Extrait du document:
════

Face à ces certitudes scientifiques, comment expliquer la persistance de lectures littérales ? La réponse dépasse largement le domaine religieux.
V. La tension contemporaine : science, croyances et identités
Malgré ces connaissances, le créationnisme littéral persiste. Dans plusieurs pays, notamment les États-Unis, il représente un marqueur identitaire plus qu’une conviction théologique. Adhérer à une création en 6,000 ans, ce n’est pas seulement croire un récit, c’est affirmer une appartenance, résister à une modernité perçue comme menaçante.
La dynamique est visible ailleurs. Dans certaines écoles privées françaises, le récit scientifique reste parfois remis en cause. Dans plusieurs pays d’Afrique francophone ou anglophone, des controverses opposent enseignants de sciences et mouvements religieux qui refusent l’évolution.
Le débat ne porte plus sur l’âge de la Terre. Il porte sur la confiance accordée à la science, sur la manière d’éduquer, sur la place du religieux dans l’espace public. Le créationnisme devient un symptôme social, non une alternative scientifique.
Mais au-delà de ces polémiques contemporaines, que révèle vraiment le texte originel quand on l’écoute pour lui-même ?
VI. Ce que disent vraiment les sept jours
Si l’on s’écarte de la question de la durée, le récit retrouve sa force. Et ce qu’il révèle n’est pas sans écho dans d’autres traditions.
La réalité matérielle est bonne
Il affirme que la réalité matérielle n’est pas mauvaise. Chaque étape de la création est validée par deux refrains puissants : d’abord, la parole se réalise (« Et ce fut ainsi »), puis elle est qualifiée positivement (« Dieu vit que cela était bon »). C’est une révolution silencieuse dans un monde où, souvent, la matière était tenue pour imparfaite ou corrompue. Les gnostiquesCourants de pensée religieux des premiers siècles qui considéraient le monde matériel comme mauvais, créé par un dieu inférieur, par opposition au monde spirituel. rejetteront cette vision.
Le temps comme un chemin
Il affirme que le temps n’est pas un cercle sans issue, mais un chemin. Cette idée linéaire du temps façonne toute la culture occidentale. Elle permet de penser le progrès, l’histoire, l’irréversibilité. Là où les cosmologies grecques ou indiennes privilégient souvent les cycles éternels, la Genèse invente l’histoire comme mouvement orienté.
La dignité du repos
Il affirme que le repos a une dignité égale au travail. Le sabbat n’est pas un luxe mais un principe anthropologique. Dans une société où le travail pouvait être synonyme d’asservissement, sanctifier un jour de repos constituait une rupture. Le monde n’est pas survivable sans limites, sans respiration, sans gratuité.

════

Données extraites d'une collection:
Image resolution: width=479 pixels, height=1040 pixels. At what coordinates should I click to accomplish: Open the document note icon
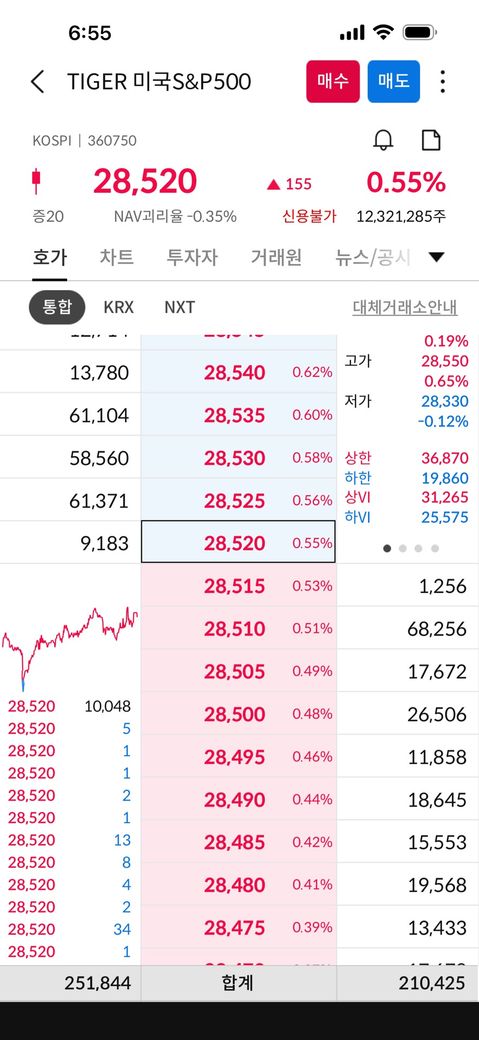pyautogui.click(x=432, y=140)
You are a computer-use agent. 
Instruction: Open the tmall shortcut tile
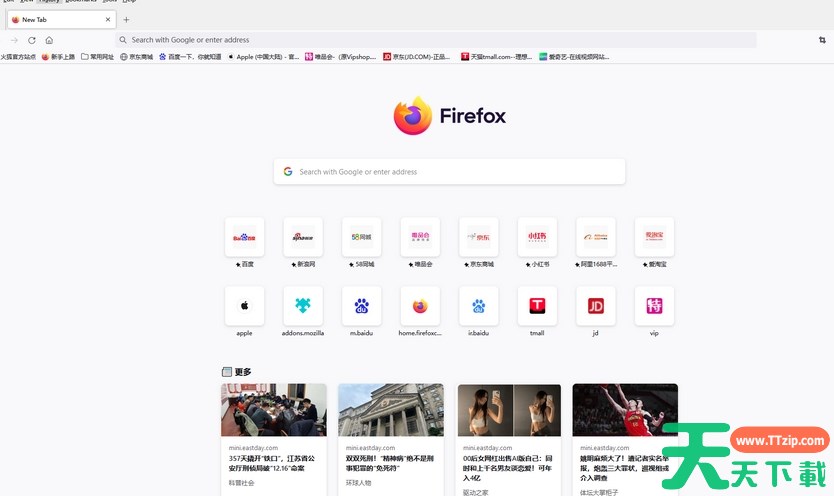(537, 306)
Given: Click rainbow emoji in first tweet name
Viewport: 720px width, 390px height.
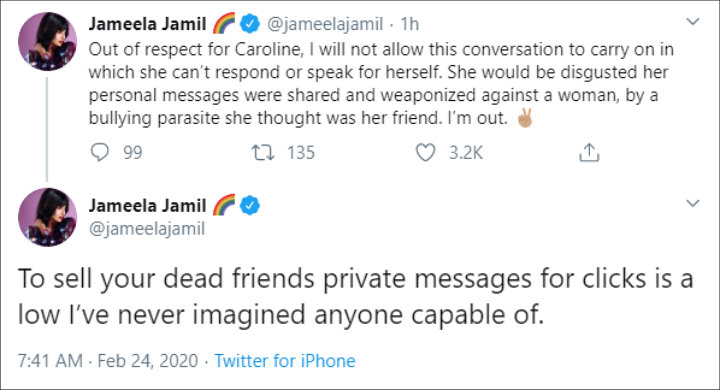Looking at the screenshot, I should (224, 23).
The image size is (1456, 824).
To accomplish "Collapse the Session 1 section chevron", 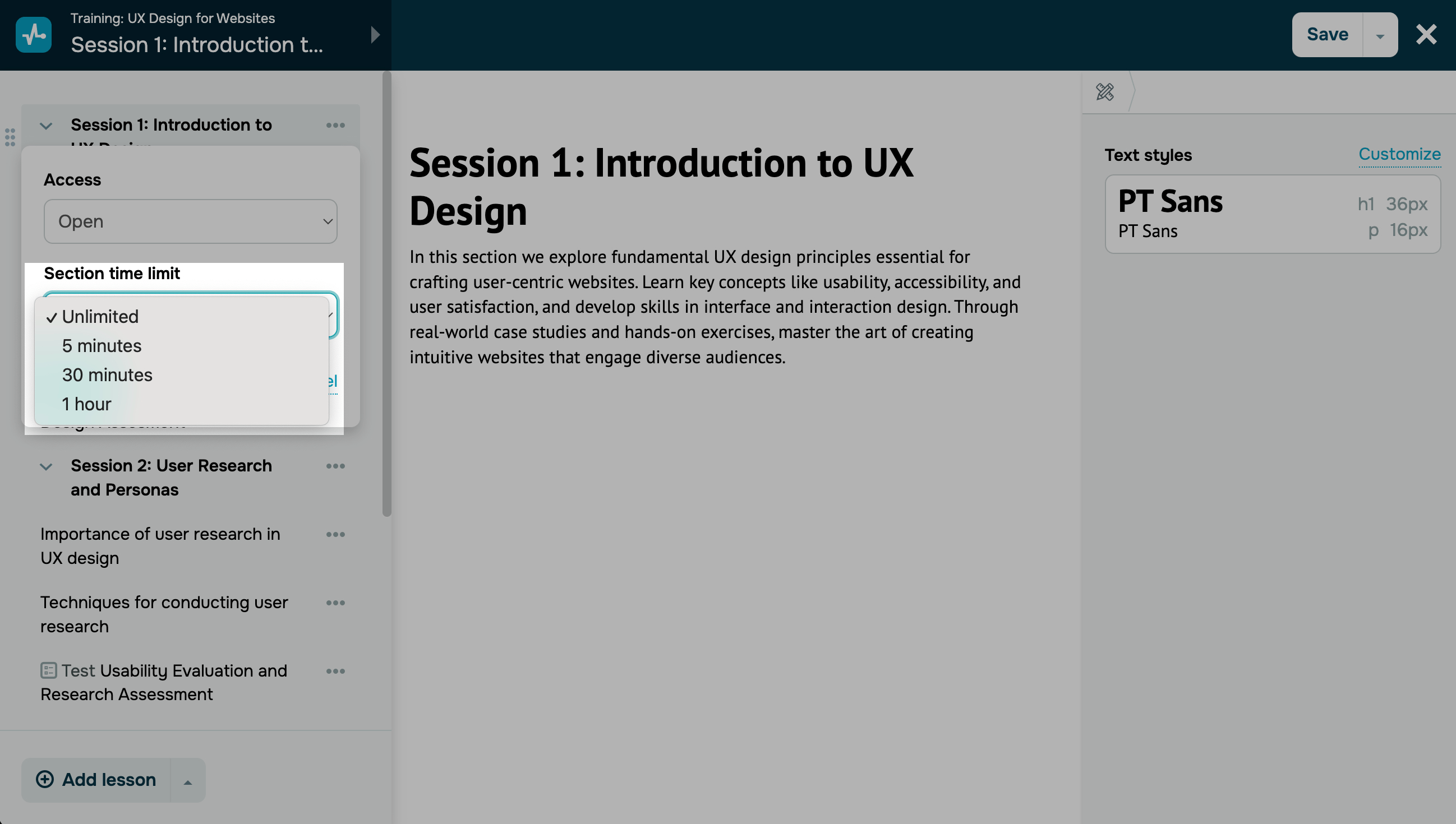I will click(x=47, y=126).
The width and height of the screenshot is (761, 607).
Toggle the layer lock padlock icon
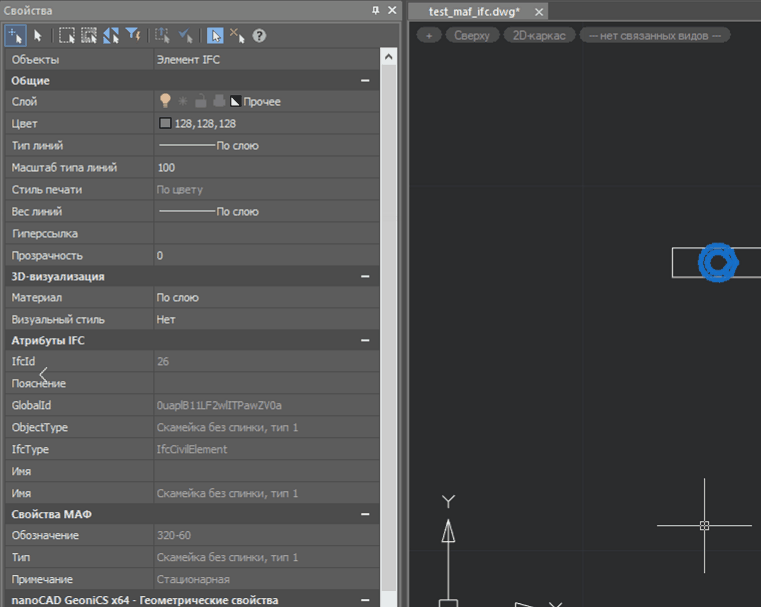(x=200, y=101)

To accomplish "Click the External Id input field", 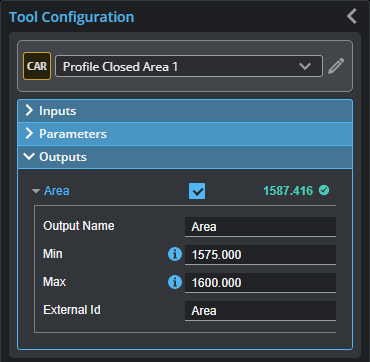I will [260, 311].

════

Travail à faire:
**a)** Relevez chaque ligne des enregistrements où figure la chaîne « width ».
**b)** Prolongez le texte sur les sept jours de la Genèse à partir de sa dernière phrase.

Réponses aux consignes:
**a)**
Image resolution: width=479 pixels, height=1040 pixels. At what coordinates should I click to accomplish: Open the document note icon
Viewport: 720px width, 390px height.
The width and height of the screenshot is (761, 607).

**b)**
L’intention pacifique
Enfin, il affirme que l’univers ne naît pas d’un combat, mais d’une intention. Contrairement aux théogoniesRécits mythologiques qui racontent la naissance des dieux et leurs généalogies. grecques (Titans contre Olympiens) ou nordiques (guerre des Ases), la création biblique **s’accomplit sans violence fondatrice**. Cette vision trouve des échos dans le bouddhisme tardif, ou dans certaines traditions amérindiennes où la Terre-Mère enfante sans douleur.
On peut discuter cette intention, la penser, la contester. Mais elle donne forme à ce que l’on pourrait appeler une confiance première dans le fait que l’être a du sens.
Cette affirmation de sens se heurte pourtant à une question fondamentale que la modernité a rendue plus aiguë.
VII. Ce que la science ne peut dire
La science raconte admirablement comment les choses se sont transformées. Elle décrit la naissance des étoiles, la dérive des continents, l’évolution des espèces. Elle éclaire les enchaînements, les lois, les mutations.
Mais la question qui subsiste au bout du raisonnement reste d’une simplicité vertigineuse : pourquoi y a-t-il quelque chose et non rien ?
La science ne répond pas à cette question parce qu’elle n’est pas conçue pour y répondre. Ce n’est pas une limite. C’est son cadre.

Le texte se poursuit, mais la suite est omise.